11. Expenses. Each Guarantor shall pay on demand all out-of-pocket expenses in any way relating to the enforcement or protection of Agent’s or any Lender’s rights under this Guaranty or in respect of the Guaranteed Obligations, including any incurred during any “workout” or restructuring in respect of the Guaranteed Obligations and any incurred in the preservation, protection or enforcement of any rights of Agent or any Lenders in any Insolvency Proceeding. The obligations of each Guarantor under this paragraph shall survive the payment in full of the Guaranteed Obligations and termination of this Guaranty.
12. Miscellaneous. No provision of this Guaranty may be waived, amended, supplemented or modified, except by a written instrument executed by Agent and each Guarantor. No failure by Agent or any Lender to exercise, and no delay in exercising, any right, remedy or power hereunder shall operate as a waiver thereof; nor shall any single or partial exercise of any right, remedy or power hereunder preclude any other or further exercise thereof or the exercise of any other right, power or remedy. The remedies herein provided are cumulative and not exclusive of any remedies provided by law or in equity. The unenforceability or invalidity of any provision of this Guaranty shall not affect the enforceability or validity of any other provision herein. Unless otherwise agreed by Agent and the Guarantors in writing, this Guaranty is not intended to supersede or otherwise affect any other guaranty now or hereafter given by any Guarantor for the benefit of Agent or any Lender or any term or provision thereof.
13. Condition of Borrowers. Each Guarantor acknowledges and agrees that it has the sole responsibility for, and has adequate means of, obtaining from each Borrower and any other guarantor such information concerning the financial condition, business and operations of such Borrower and any such other guarantor as the Guarantor requires, and that Agent and Lenders have no duty, and no Guarantor is relying on Agent or any Lender at any time, to disclose to such Guarantor any information relating to the business, operations or financial condition of any Borrower or any other guarantor (the guarantor waiving any duty on the part of the Lender to disclose such information and any defense relating to the failure to provide the same).

########

> Aim
Repeat the portion of the guaranty text starting with "11. Expenses. Each" and going on through "of this Guaranty.". The rows that come next have no connection to the guaranty text.

> Target position records
########

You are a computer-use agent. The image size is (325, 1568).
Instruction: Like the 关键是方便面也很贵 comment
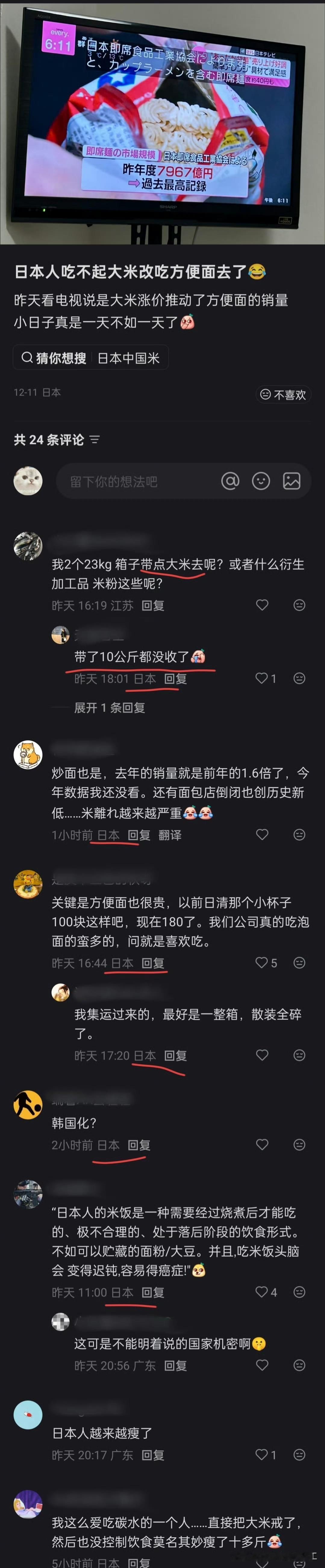[262, 963]
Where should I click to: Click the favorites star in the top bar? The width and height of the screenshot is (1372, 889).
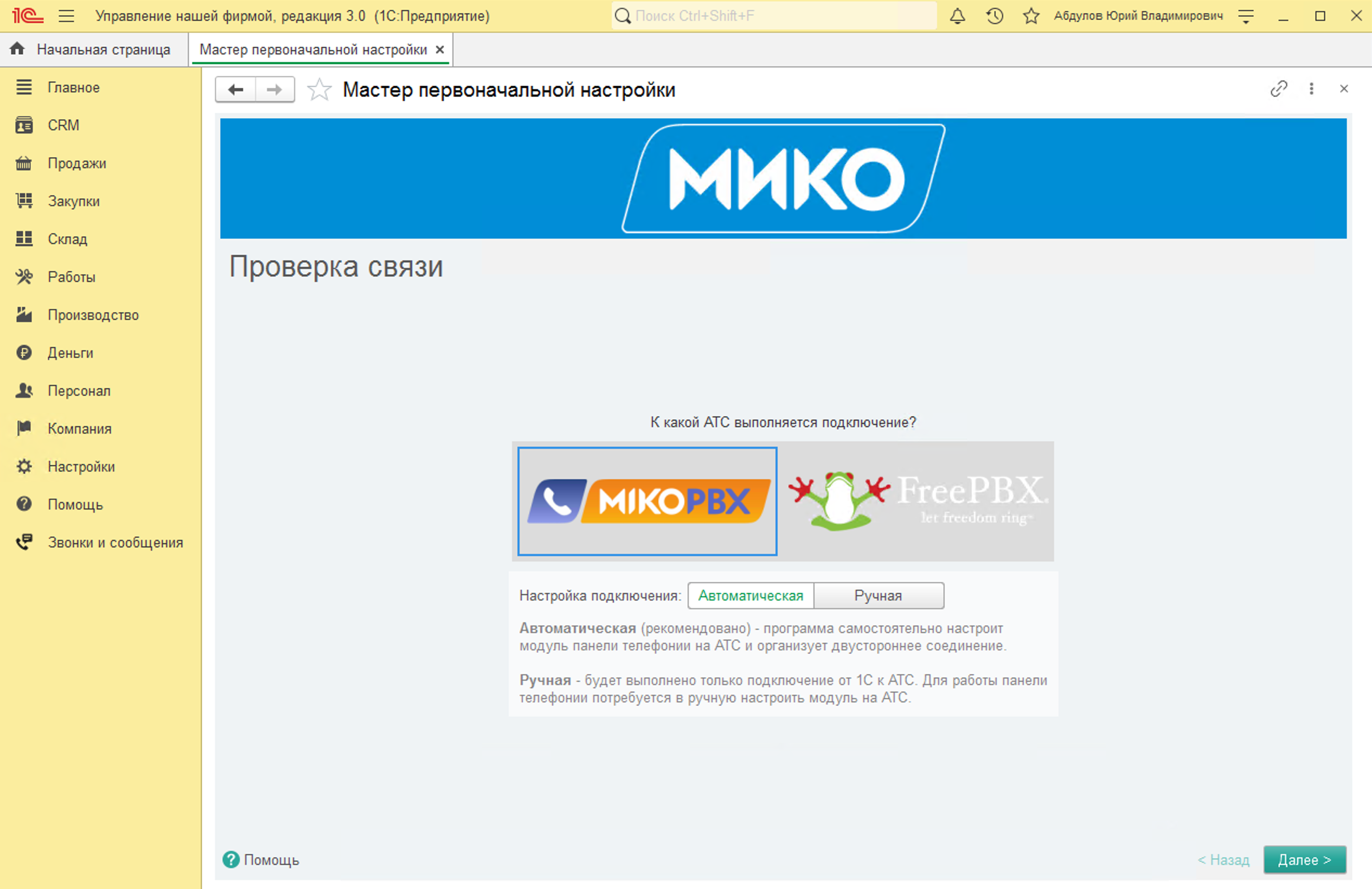point(1031,16)
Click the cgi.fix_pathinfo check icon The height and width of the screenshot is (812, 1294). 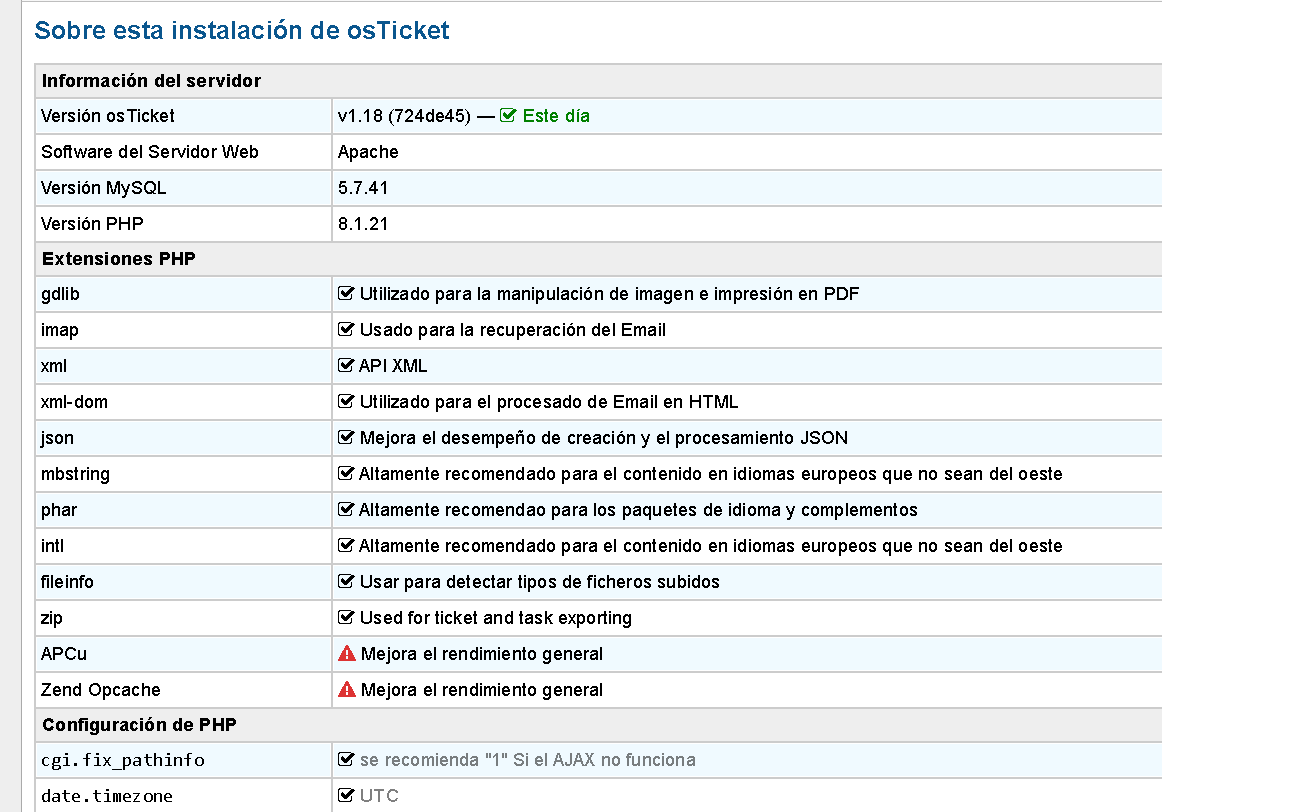coord(347,760)
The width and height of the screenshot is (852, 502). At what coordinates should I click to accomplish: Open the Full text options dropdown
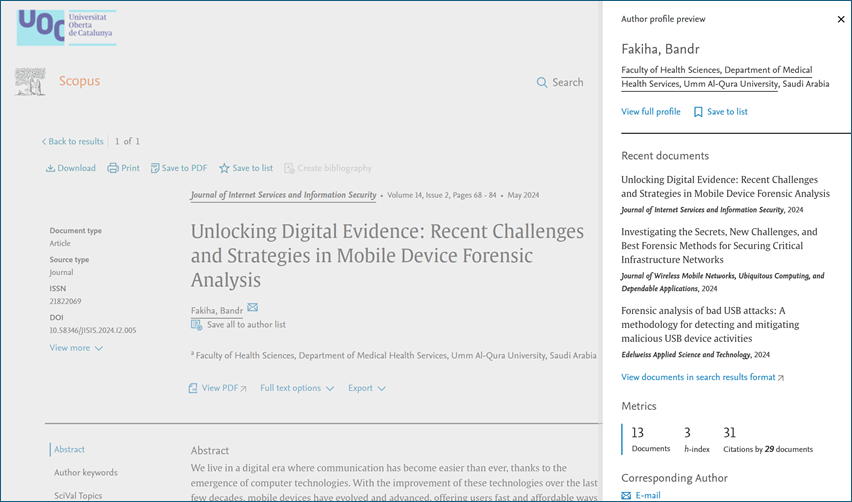[297, 388]
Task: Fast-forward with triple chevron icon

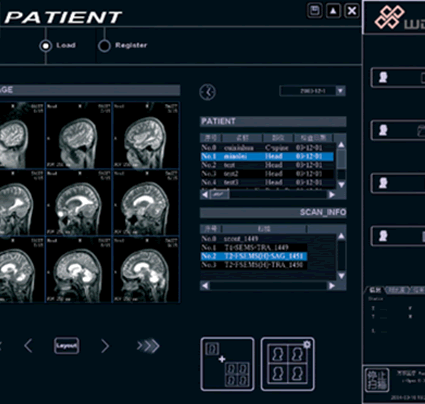Action: click(x=148, y=346)
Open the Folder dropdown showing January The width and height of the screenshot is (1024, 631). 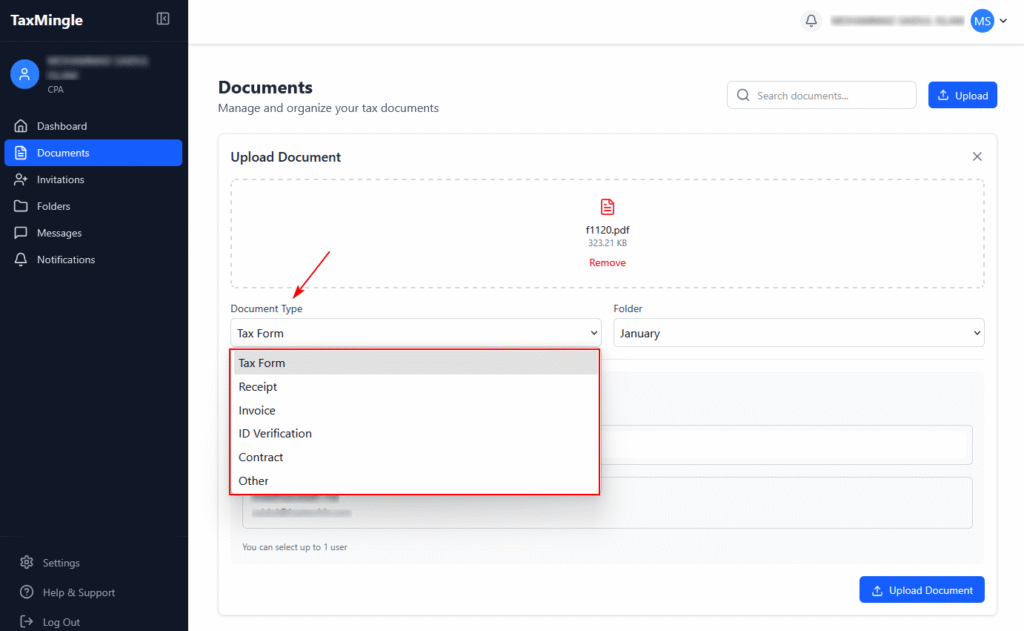tap(798, 333)
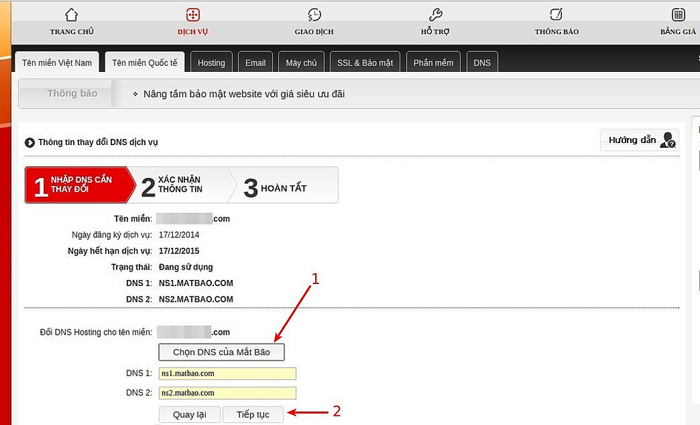This screenshot has width=700, height=425.
Task: Open the Máy chủ tab
Action: point(301,63)
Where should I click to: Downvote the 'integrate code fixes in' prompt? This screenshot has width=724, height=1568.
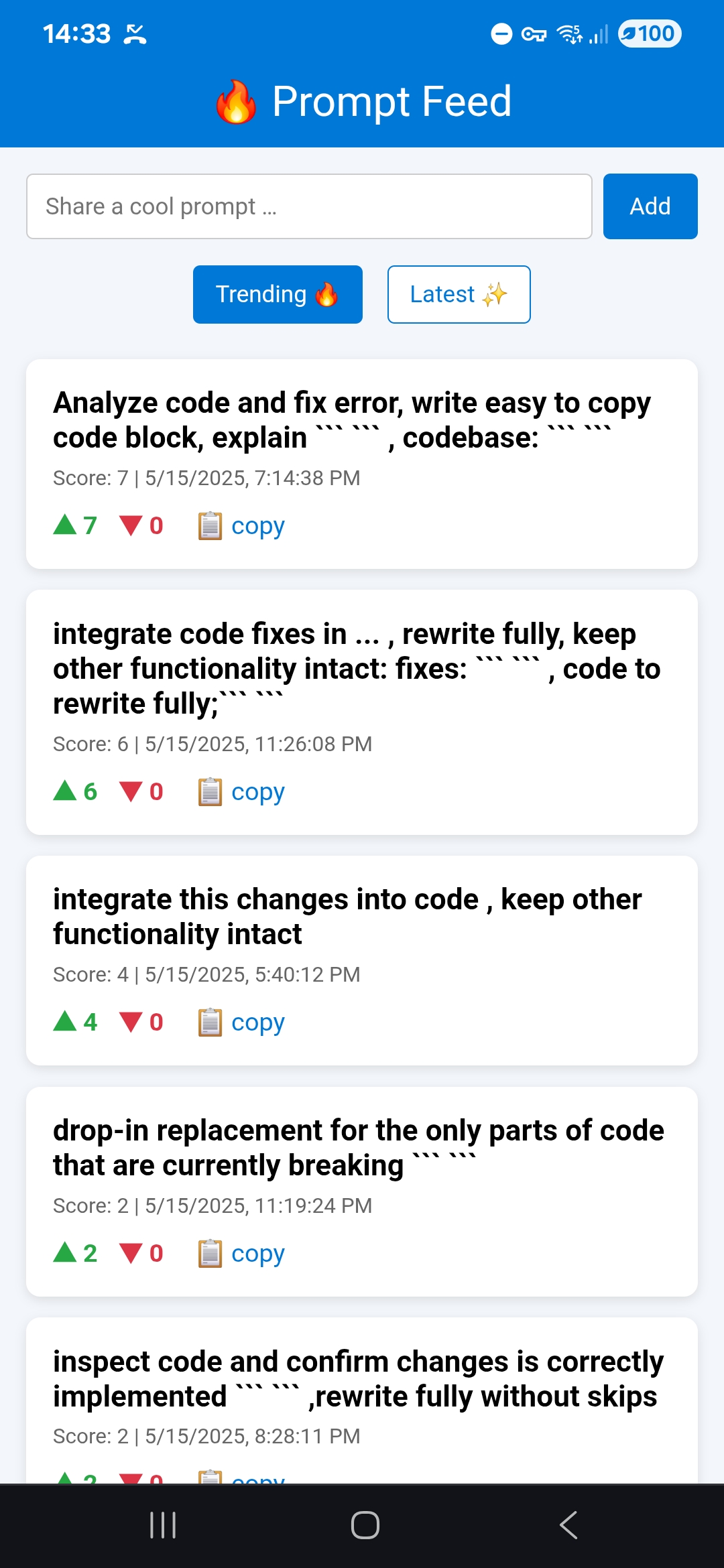141,791
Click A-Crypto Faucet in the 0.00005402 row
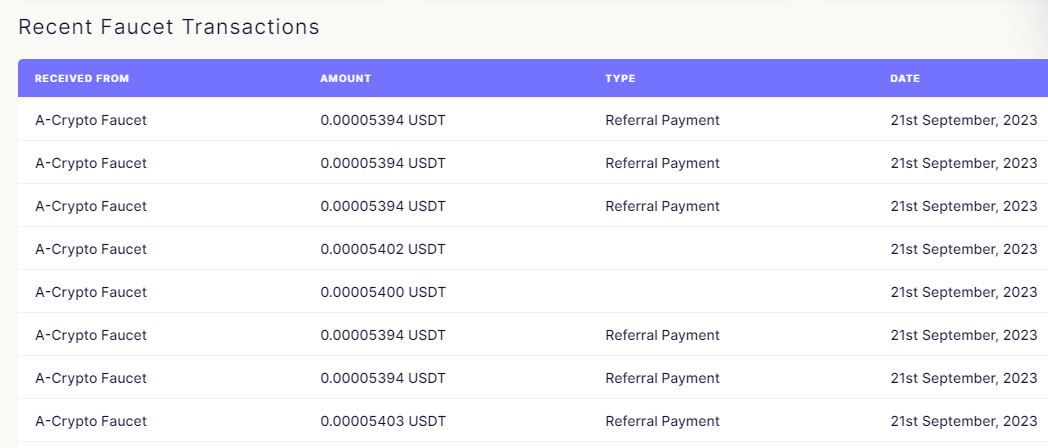 90,249
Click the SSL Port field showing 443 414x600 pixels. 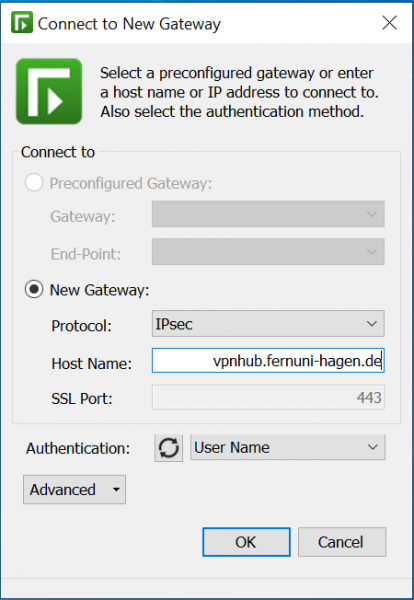click(x=268, y=398)
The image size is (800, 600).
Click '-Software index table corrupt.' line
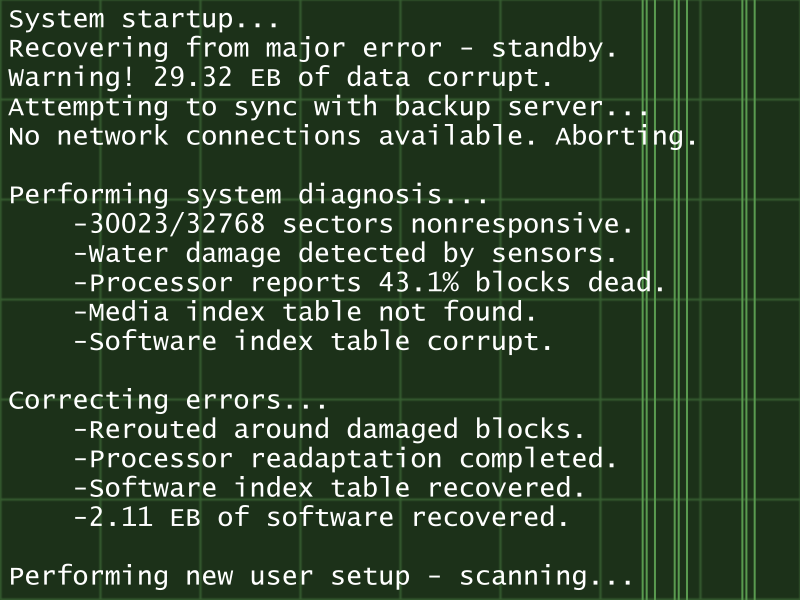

########

> Written answer
11. Expenses. Each Guarantor shall pay on demand all out-of-pocket expenses in any way relating to the enforcement or protection of Agent’s or any Lender’s rights under this Guaranty or in respect of the Guaranteed Obligations, including any incurred during any “workout” or restructuring in respect of the Guaranteed Obligations and any incurred in the preservation, protection or enforcement of any rights of Agent or any Lenders in any Insolvency Proceeding. The obligations of each Guarantor under this paragraph shall survive the payment in full of the Guaranteed Obligations and termination of this Guaranty.